In another company I worked with, the quarterly business reviews would consist of presentations packed with detailed data-tables, copy-pasted from Excel. Clearly, the leadership team would’ve been overwhelmed looking at them and were unlikely to have meaningful discussions.

But there was another issue. By just showing the data in raw form, and not diving deeper into the underlying drivers of performance, there were multiple instances of inaccurate diagnoses. Business leaders would routinely attribute Factor X as the performance driver, when in fact, it was Factor Y or Z. This was not deliberate – but it was still happening. Why?

What’s the issue: Skills, Masochism or Obfuscation?

Why do CEOs/business leaders settle for (and sometimes actually encourage) such complex, cluttered outputs? There could be three reasons:

1. Lack of Skills: They don’t think their employees have the skills to craft a story from the data, and so they ask them to show everything

2. Masochism: You read that right. Some leaders believe that they can just ‘power through’ the discussion and extract meaning/insights from the data despite the cluttered slides, not because of them

3. Fear of Obfuscation: Leaders worry that if the employee isn’t showing ALL the information at once, he/she might be hiding something

Let’s go in reverse order on the reasons above.

– Regarding #3 – it is a genuine concern.
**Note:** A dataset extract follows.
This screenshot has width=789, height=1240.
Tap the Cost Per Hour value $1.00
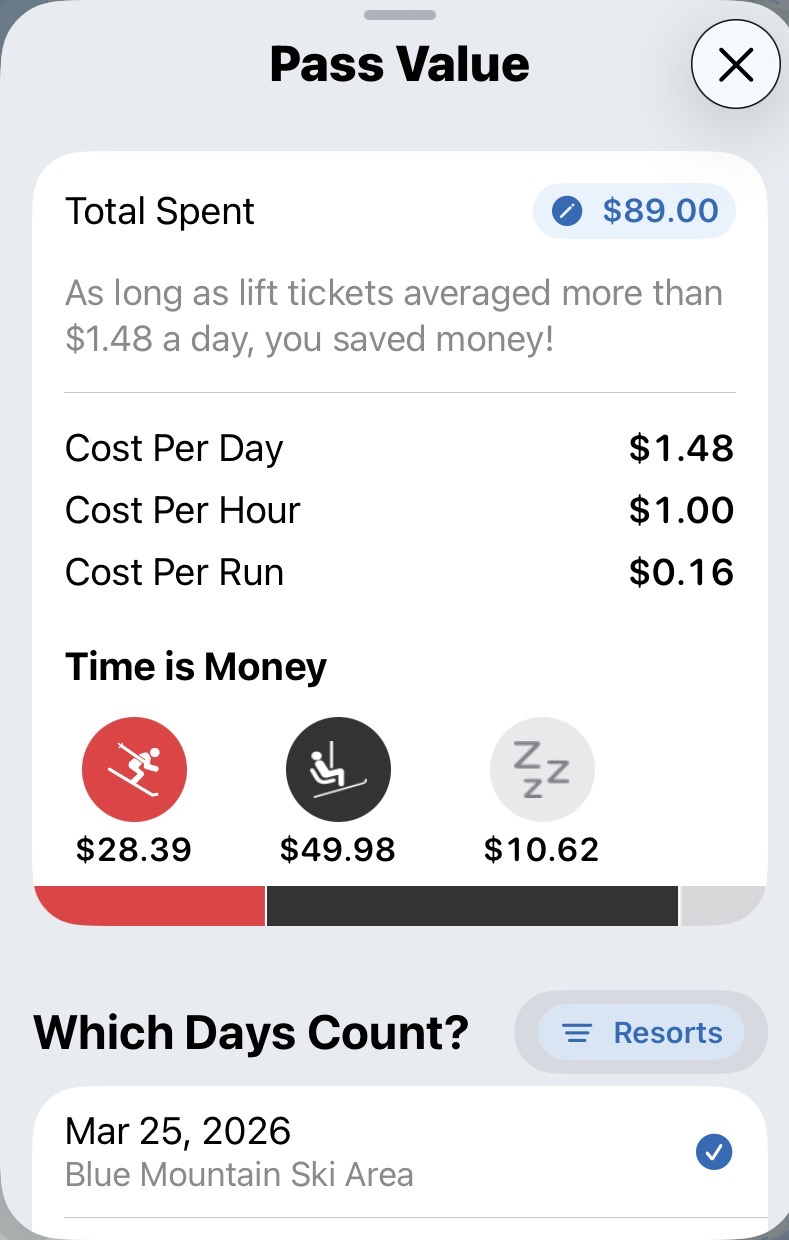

I have attended many business meetings where employees would selectively highlight positive business metrics and conveniently leave out the troublesome ones. (It’s a natural reaction – ‘If you can’t convince them, confuse them’!). To address this, it is important to have a format/template of the base minimum metrics to be covered. But having such a template doesn’t mean just dumping these metrics on the audience on one big ‘Dashboard’ slide. Underlying the metrics, there would be a story in the data – it is the presenter’s job to unearth that story and present it clearly and visually.
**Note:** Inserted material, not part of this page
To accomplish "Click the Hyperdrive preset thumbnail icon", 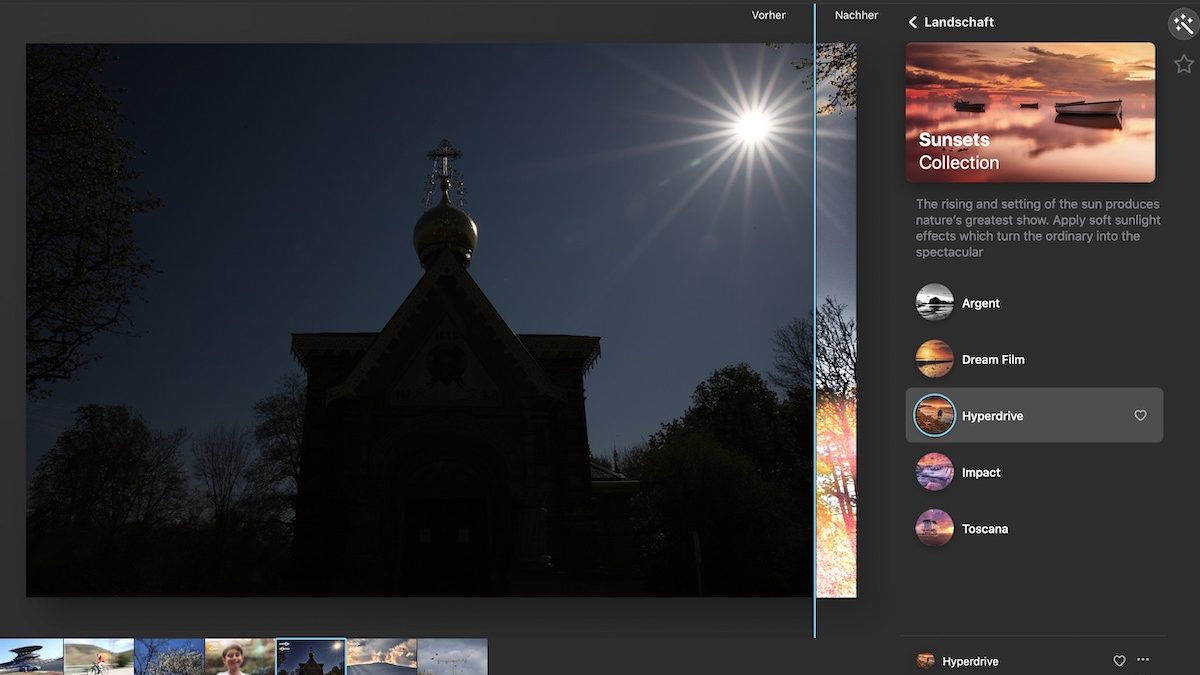I will tap(935, 416).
– On #2, there’s not much that can be done to address the bravado of a masochistic leader! All I would say is that we need to recognise that all of us have limits to our information-processing ability. Let go of the bravado. Demand clear communication from your colleagues… Your busy, information-loaded days don’t need to be hijacked by cluttered slides and long-winded, unclear emails.

– Which brings us to #1. Can your employees learn to become better storytellers even if they naturally aren’t so? Of course they can. With encouragement from the top, desire to learn from their side and the right storytelling coach (ahem), you can transform the quality of your review discussions.

An example

Let’s take an indicative example to illustrate the above. Abacus Tech is an IT services company and runs a process for a US based client. Its project manager makes a quarterly presentation to the US Client coordinator about Abacus’ work. This primarily involves dealing with ‘tasks’ raised by the clients employees and how well does Abacus service them.

The last quarter was especially busy for Abacus’ team as they did 441 tasks. The project manager (let’s call her Sneha) prepared the usual ‘dashboard’ report for her client counterpart.

That’s got all the information, sure. But imagine the client coordinator trying to make sense of all those numbers, while Sneha talks through the slide. Definitely not impactful.

On the other hand, let’s say Sneha applies storytelling principles to extract and then present the story from her data. Here’s how the same slide could look:

Let’s assume the above slide was emailed over to the client before the review. Imagine if you were the client, reading through this slide. Would you have any confusion in understanding the story of Abacus’ performance? I don’t think so.

Admittedly, the slide does look packed if we were to present it in person/over a call. However, even in that situation, there are two options:

– Sneha can keep each chart on a separate slide, so that the audience isn’t overwhelmed with too much on one slide

– If there is a restriction on number of slides (and she can use just 1 slide), then she can animate the charts, so that they come in the right sequence.

Time is money

Business leaders – you are right. You may be able to ‘extract’ the story yourself even from a cluttered, data-heavy slide. But it will take you much longer than it should. Your time is precious. You need to spend more time discussing the root causes of performance and not in trying to derive them yourselves.

Ensure that your presenters (and you yourself!) are skilled in the art of crafting, preparing and delivering an impactful story with their data. You will get insightful presentations, richer discussions and ultimately better business outcomes.